Your goal: Start at the line with "You are a computer-use" in the records below, stop at the line with "Instruction: Click the Duplicate button", and return every line in that span exactly, the two end lines included.

Given records:

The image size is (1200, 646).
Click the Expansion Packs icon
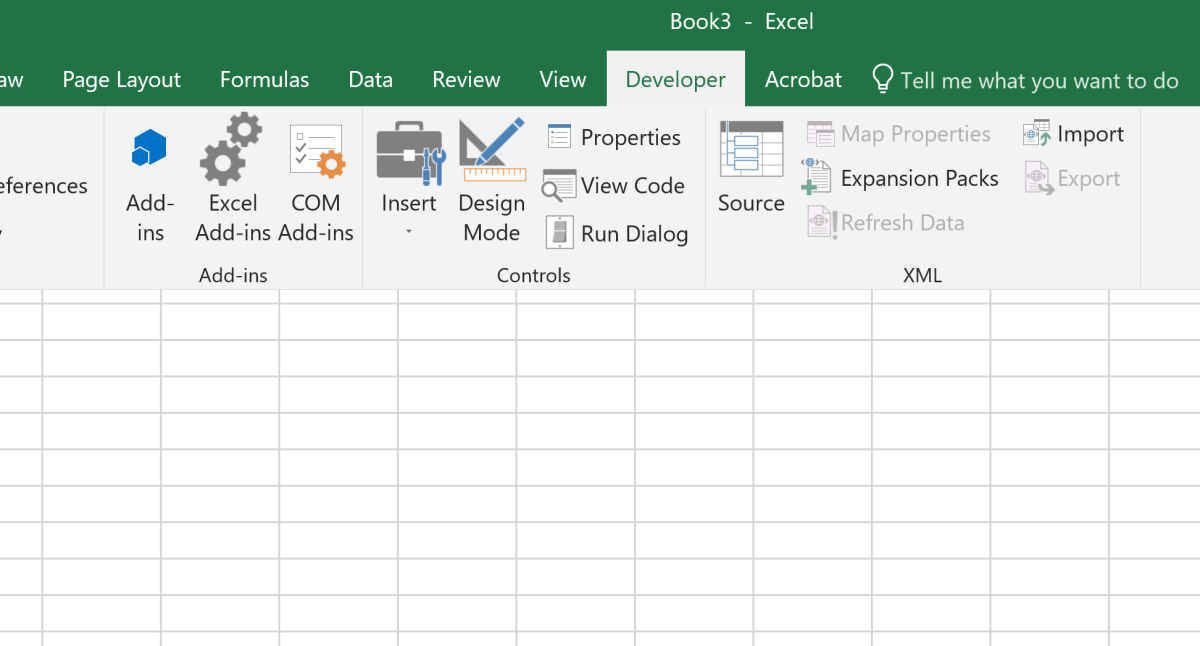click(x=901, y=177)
--
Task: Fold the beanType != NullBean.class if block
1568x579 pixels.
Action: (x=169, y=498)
---
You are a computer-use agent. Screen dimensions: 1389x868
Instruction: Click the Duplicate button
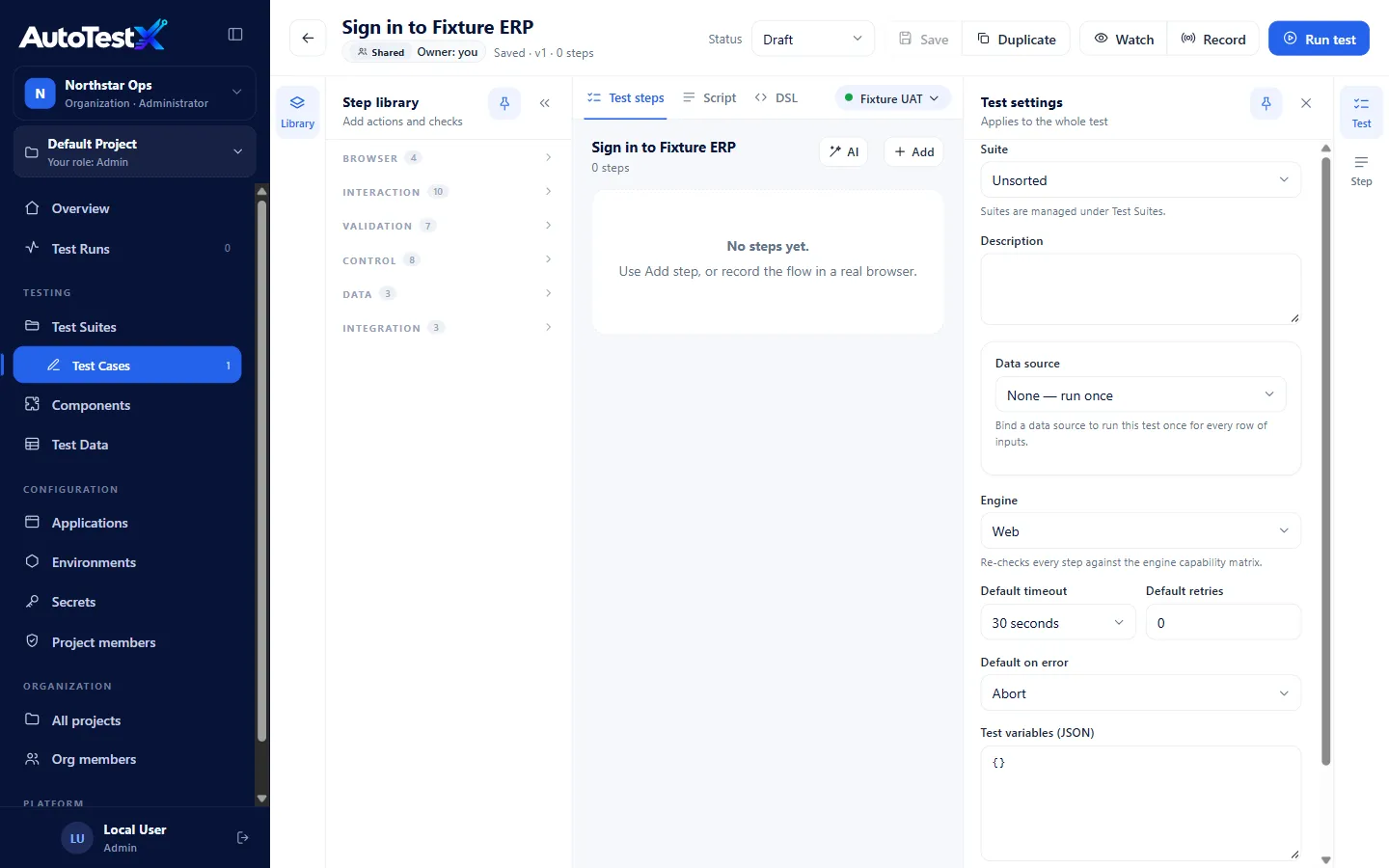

Solution:
You are a computer-use agent. Screen dimensions: 1389x868
Instruction: Click the Duplicate button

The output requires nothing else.